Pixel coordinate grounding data
_____
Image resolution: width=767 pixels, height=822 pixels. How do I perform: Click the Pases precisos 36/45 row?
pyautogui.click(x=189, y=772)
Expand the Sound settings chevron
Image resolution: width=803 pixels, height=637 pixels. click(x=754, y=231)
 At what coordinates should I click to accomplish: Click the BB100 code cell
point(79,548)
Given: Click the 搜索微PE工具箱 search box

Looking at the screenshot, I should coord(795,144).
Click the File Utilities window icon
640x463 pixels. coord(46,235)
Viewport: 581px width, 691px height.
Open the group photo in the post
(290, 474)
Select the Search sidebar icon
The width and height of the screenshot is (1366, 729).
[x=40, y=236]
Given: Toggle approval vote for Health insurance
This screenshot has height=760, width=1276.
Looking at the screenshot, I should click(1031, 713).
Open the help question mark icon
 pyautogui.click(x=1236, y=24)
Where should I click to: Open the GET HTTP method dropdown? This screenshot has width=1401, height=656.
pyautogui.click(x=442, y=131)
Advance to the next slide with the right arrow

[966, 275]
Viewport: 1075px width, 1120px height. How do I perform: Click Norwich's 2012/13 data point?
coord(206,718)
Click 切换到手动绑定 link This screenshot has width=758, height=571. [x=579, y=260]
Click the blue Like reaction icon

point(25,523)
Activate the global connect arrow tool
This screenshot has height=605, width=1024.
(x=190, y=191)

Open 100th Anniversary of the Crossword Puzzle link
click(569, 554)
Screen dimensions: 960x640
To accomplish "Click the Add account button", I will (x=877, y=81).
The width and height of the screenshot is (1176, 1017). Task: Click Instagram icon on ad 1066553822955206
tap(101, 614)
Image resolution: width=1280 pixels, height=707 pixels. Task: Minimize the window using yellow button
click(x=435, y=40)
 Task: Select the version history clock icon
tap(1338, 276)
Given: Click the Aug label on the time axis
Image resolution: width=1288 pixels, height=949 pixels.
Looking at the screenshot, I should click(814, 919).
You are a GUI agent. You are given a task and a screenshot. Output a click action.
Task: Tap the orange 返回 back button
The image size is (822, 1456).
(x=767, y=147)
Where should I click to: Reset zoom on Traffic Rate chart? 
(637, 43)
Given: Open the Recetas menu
_____
▶ **Problem to work on**: When you reach the line with "Select the Search sidebar icon" in the records above, start writing out lines exactly, and stop once the line with "Screen dimensions: 960x640" has been written; include nothing else.

▶ **Solution to this task**:
Select the Search sidebar icon
The width and height of the screenshot is (1366, 729).
[x=40, y=236]
Given: Toggle approval vote for Health insurance
This screenshot has height=760, width=1276.
Looking at the screenshot, I should click(1031, 713).
Open the help question mark icon
 pyautogui.click(x=1236, y=24)
Where should I click to: Open the GET HTTP method dropdown? This screenshot has width=1401, height=656.
pyautogui.click(x=442, y=131)
Advance to the next slide with the right arrow

[966, 275]
Viewport: 1075px width, 1120px height. How do I perform: Click Norwich's 2012/13 data point?
coord(206,718)
Click 切换到手动绑定 link This screenshot has width=758, height=571. [x=579, y=260]
Click the blue Like reaction icon

point(25,523)
Activate the global connect arrow tool
This screenshot has height=605, width=1024.
(x=190, y=191)

Open 100th Anniversary of the Crossword Puzzle link
click(569, 554)
Screen dimensions: 960x640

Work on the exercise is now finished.